Stored records
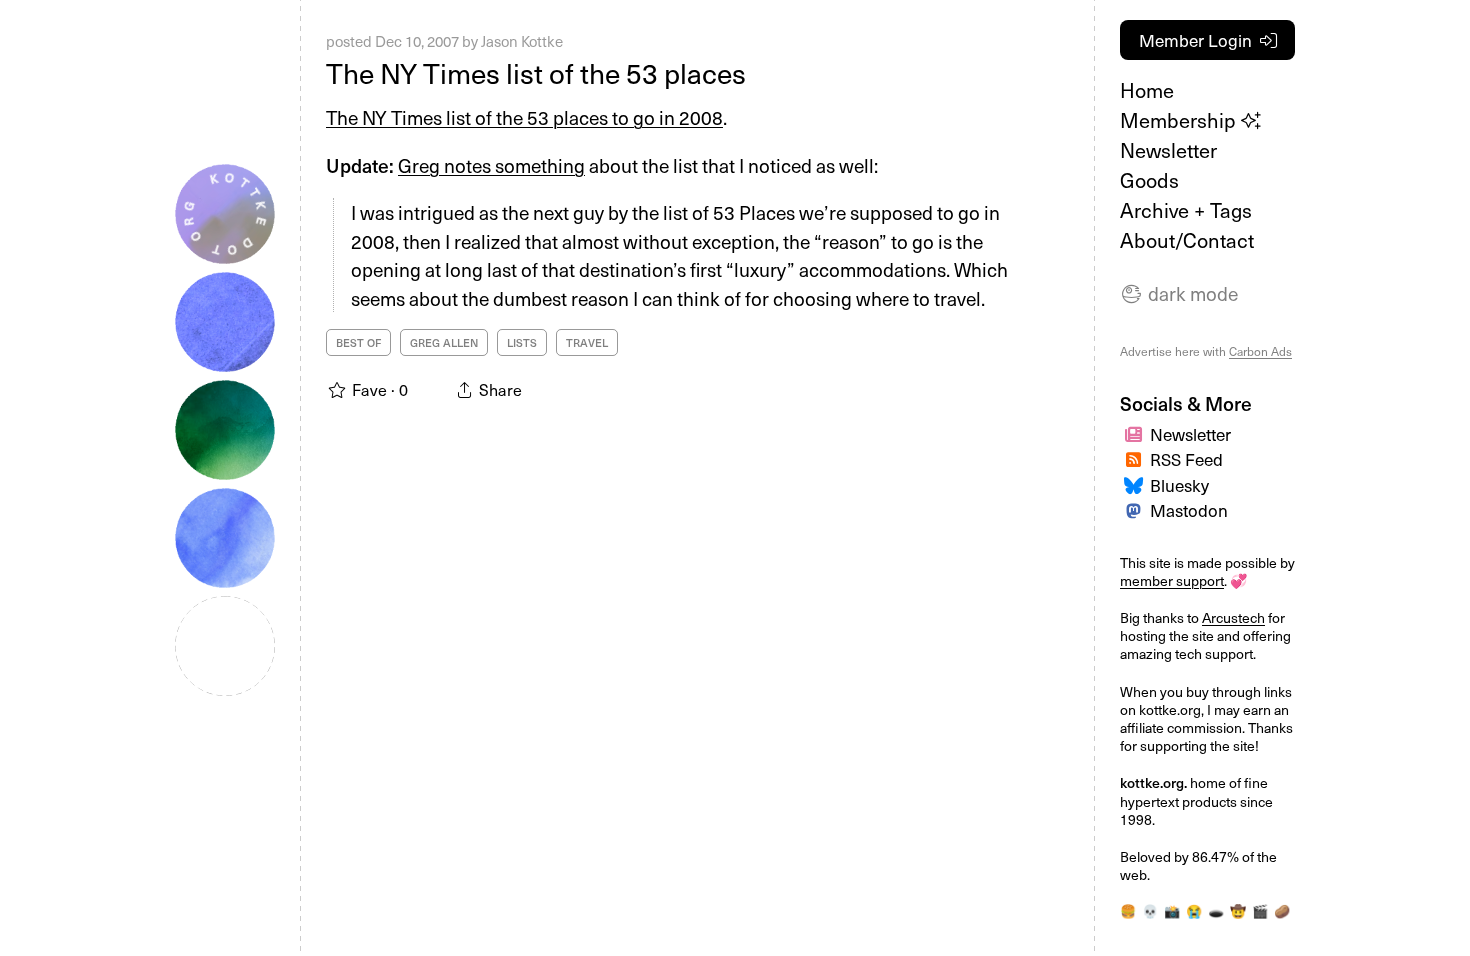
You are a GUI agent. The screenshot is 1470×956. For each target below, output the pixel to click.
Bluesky (1179, 485)
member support (1172, 580)
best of (358, 342)
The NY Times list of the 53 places (536, 72)
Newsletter (1168, 150)
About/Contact (1187, 240)
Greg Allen (444, 342)
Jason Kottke (522, 41)
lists (522, 342)
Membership (1180, 120)
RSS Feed (1186, 459)
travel (587, 342)
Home (1147, 90)
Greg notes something (491, 165)
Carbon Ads (1260, 351)
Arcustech (1233, 617)
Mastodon (1189, 510)
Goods (1149, 180)
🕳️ (1216, 910)
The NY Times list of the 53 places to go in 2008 (524, 117)
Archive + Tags (1186, 210)
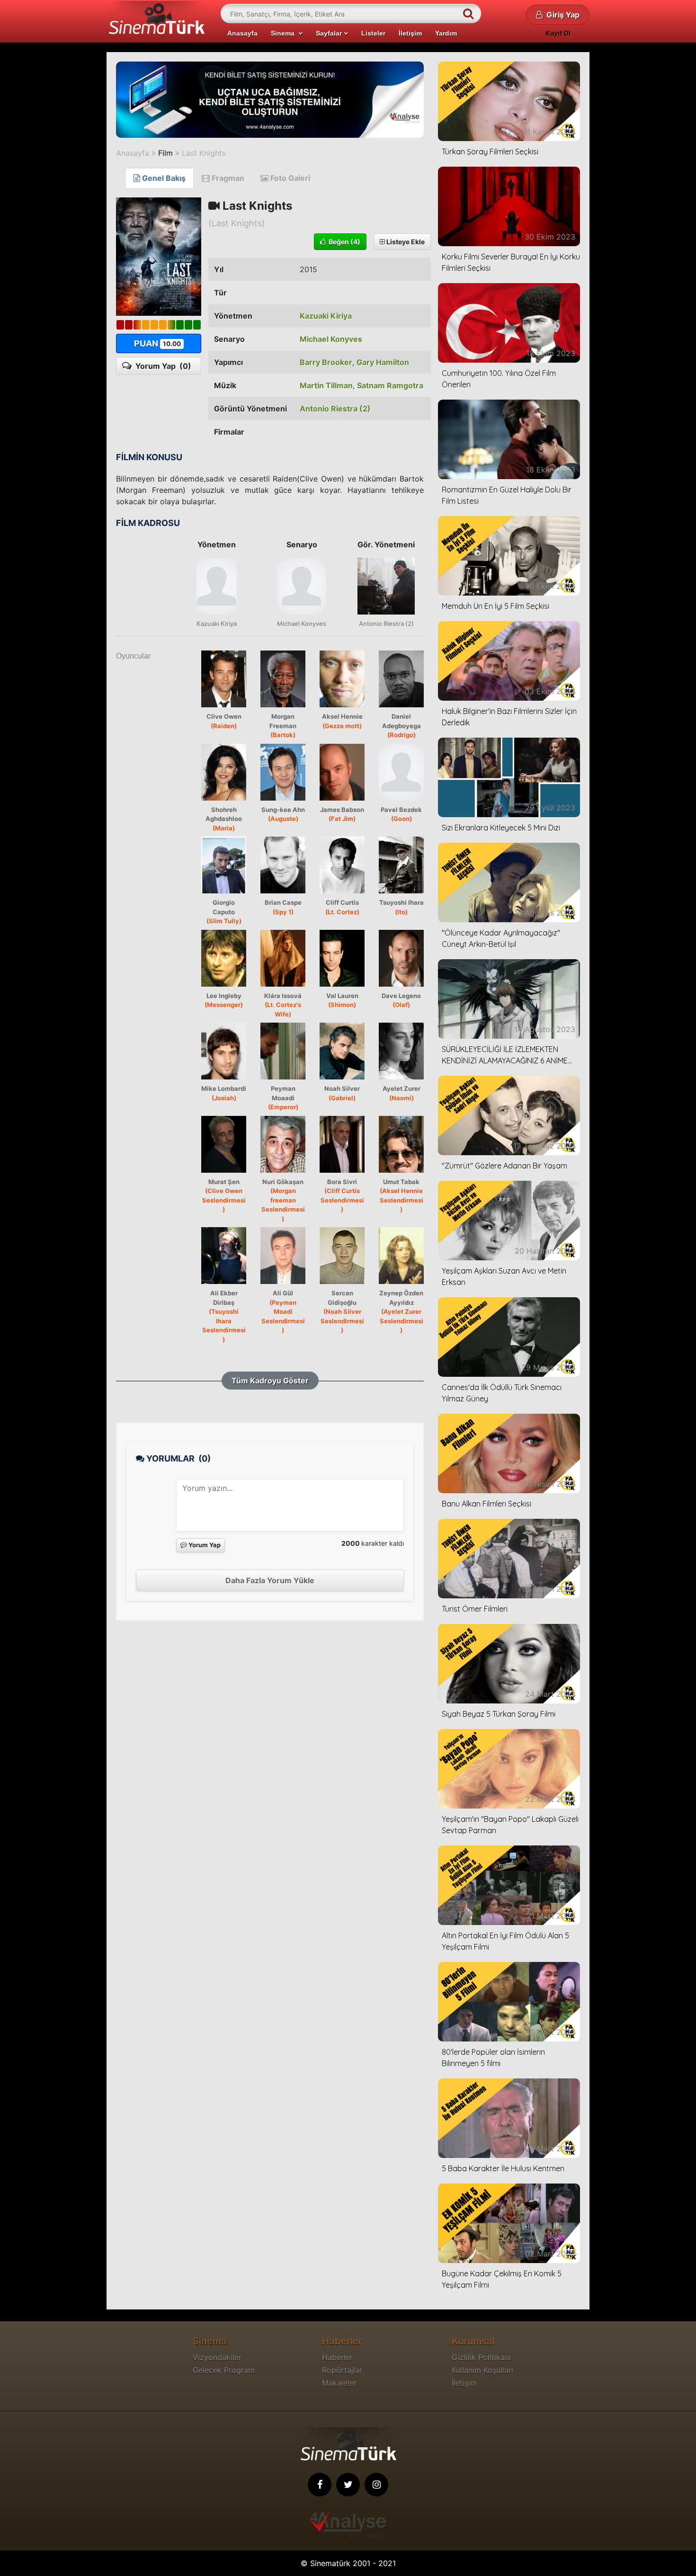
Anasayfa (242, 33)
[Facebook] (319, 2484)
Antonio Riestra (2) (335, 408)
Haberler (337, 2357)
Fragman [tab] (227, 178)
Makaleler (339, 2383)
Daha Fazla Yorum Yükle (269, 1580)
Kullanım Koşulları (482, 2370)
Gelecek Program (224, 2370)
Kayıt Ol (558, 33)
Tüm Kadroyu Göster (270, 1380)
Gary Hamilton (383, 362)
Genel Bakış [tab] (163, 178)
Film (165, 153)
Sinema (284, 33)
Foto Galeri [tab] (289, 178)
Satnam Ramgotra (390, 385)
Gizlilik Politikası (481, 2357)
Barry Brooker (326, 362)
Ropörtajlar (342, 2370)
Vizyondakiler (217, 2357)
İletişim (410, 33)
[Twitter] (348, 2484)
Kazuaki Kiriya (326, 316)
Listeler (373, 33)
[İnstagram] (376, 2484)
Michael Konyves (331, 339)
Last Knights (204, 153)
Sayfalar (330, 33)
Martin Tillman (326, 385)
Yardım (446, 33)
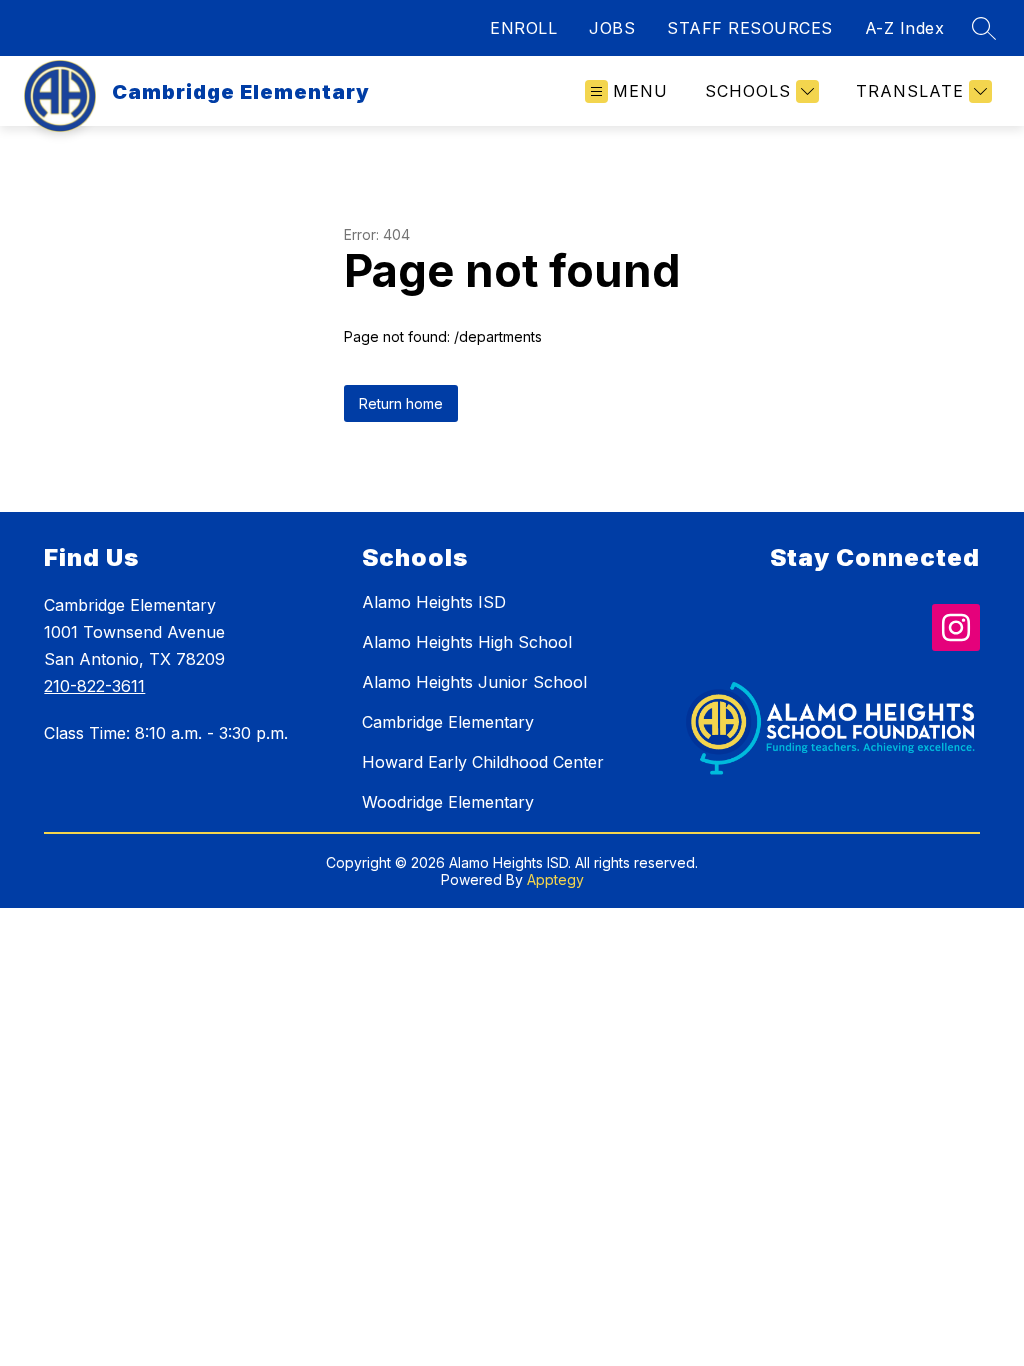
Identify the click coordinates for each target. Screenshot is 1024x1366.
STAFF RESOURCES (750, 28)
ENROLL (523, 28)
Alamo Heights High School (467, 642)
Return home (401, 403)
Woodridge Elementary (448, 802)
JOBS (612, 28)
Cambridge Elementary (448, 722)
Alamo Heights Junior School (474, 682)
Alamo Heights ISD (434, 602)
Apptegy (555, 879)
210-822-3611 (94, 686)
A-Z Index (905, 28)
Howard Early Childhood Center (483, 762)
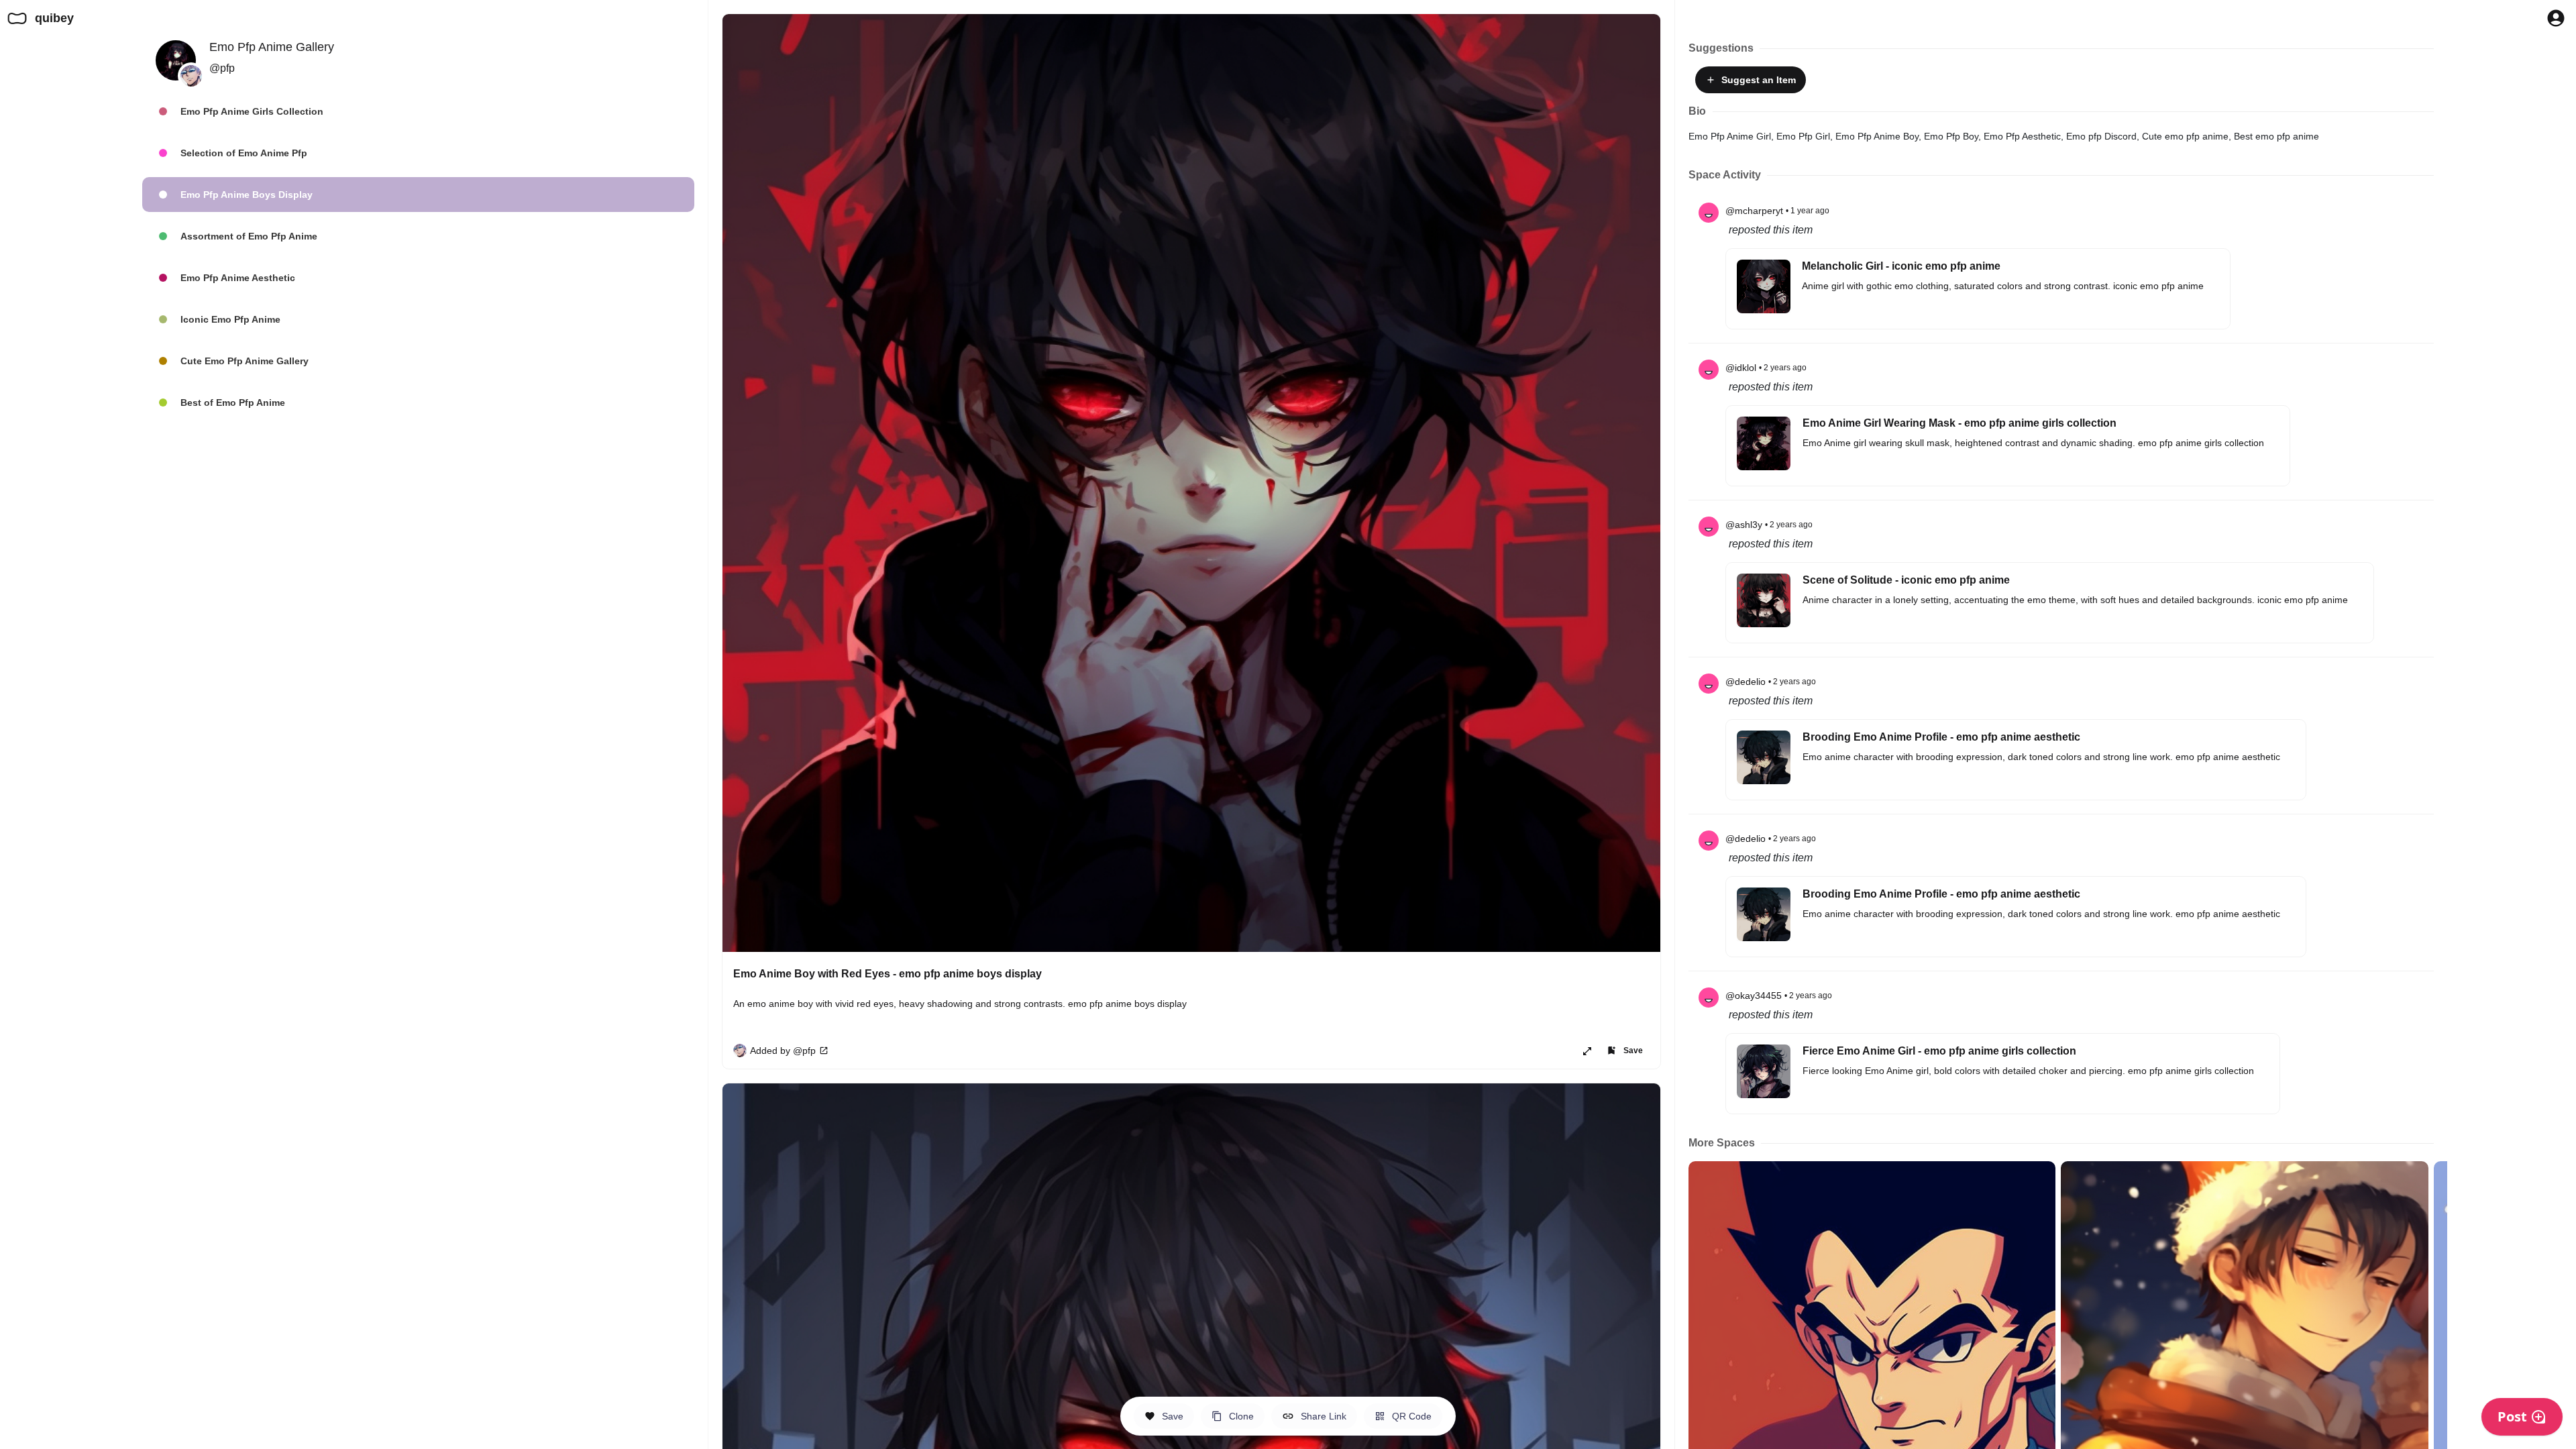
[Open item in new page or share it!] (1587, 1050)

WORK TO BE COMPLETED:
Every entry above should be given again exactly, with no images included.

RESPONSE FOR THIS EXERCISE:
You are a GUI agent. The screenshot is 1470×956. For each target below, output the pixel to click.
Bluesky (1179, 485)
member support (1172, 580)
best of (358, 342)
The NY Times list of the 53 places (536, 72)
Newsletter (1168, 150)
About/Contact (1187, 240)
Greg Allen (444, 342)
Jason Kottke (522, 41)
lists (522, 342)
Membership (1180, 120)
RSS Feed (1186, 459)
travel (587, 342)
Home (1147, 90)
Greg notes something (491, 165)
Carbon Ads (1260, 351)
Arcustech (1233, 617)
Mastodon (1189, 510)
Goods (1149, 180)
🕳️ (1216, 910)
The NY Times list of the 53 places to go in 2008 (524, 117)
Archive + Tags (1186, 210)
Anasayfa (242, 33)
[Facebook] (319, 2484)
Antonio Riestra (2) (335, 408)
Haberler (337, 2357)
Fragman [tab] (227, 178)
Makaleler (339, 2383)
Daha Fazla Yorum Yükle (269, 1580)
Kullanım Koşulları (482, 2370)
Gelecek Program (224, 2370)
Kayıt Ol (558, 33)
Tüm Kadroyu Göster (270, 1380)
Gary Hamilton (383, 362)
Genel Bakış [tab] (163, 178)
Film (165, 153)
Sinema (284, 33)
Foto Galeri [tab] (289, 178)
Satnam Ramgotra (390, 385)
Gizlilik Politikası (481, 2357)
Barry Brooker (326, 362)
Ropörtajlar (342, 2370)
Vizyondakiler (217, 2357)
İletişim (410, 33)
[Twitter] (348, 2484)
Kazuaki Kiriya (326, 316)
Listeler (373, 33)
[İnstagram] (376, 2484)
Michael Konyves (331, 339)
Last Knights (204, 153)
Sayfalar (330, 33)
Martin Tillman (326, 385)
Yardım (446, 33)
Identify the click coordinates for each target. Screenshot is 1024x1366.
STAFF RESOURCES (750, 28)
ENROLL (523, 28)
Alamo Heights High School (467, 642)
Return home (401, 403)
Woodridge Elementary (448, 802)
JOBS (612, 28)
Cambridge Elementary (448, 722)
Alamo Heights Junior School (474, 682)
Alamo Heights ISD (434, 602)
Apptegy (555, 879)
210-822-3611 (94, 686)
A-Z Index (905, 28)
Howard Early Childhood Center (483, 762)
[Open item in new page or share it!] (1587, 1050)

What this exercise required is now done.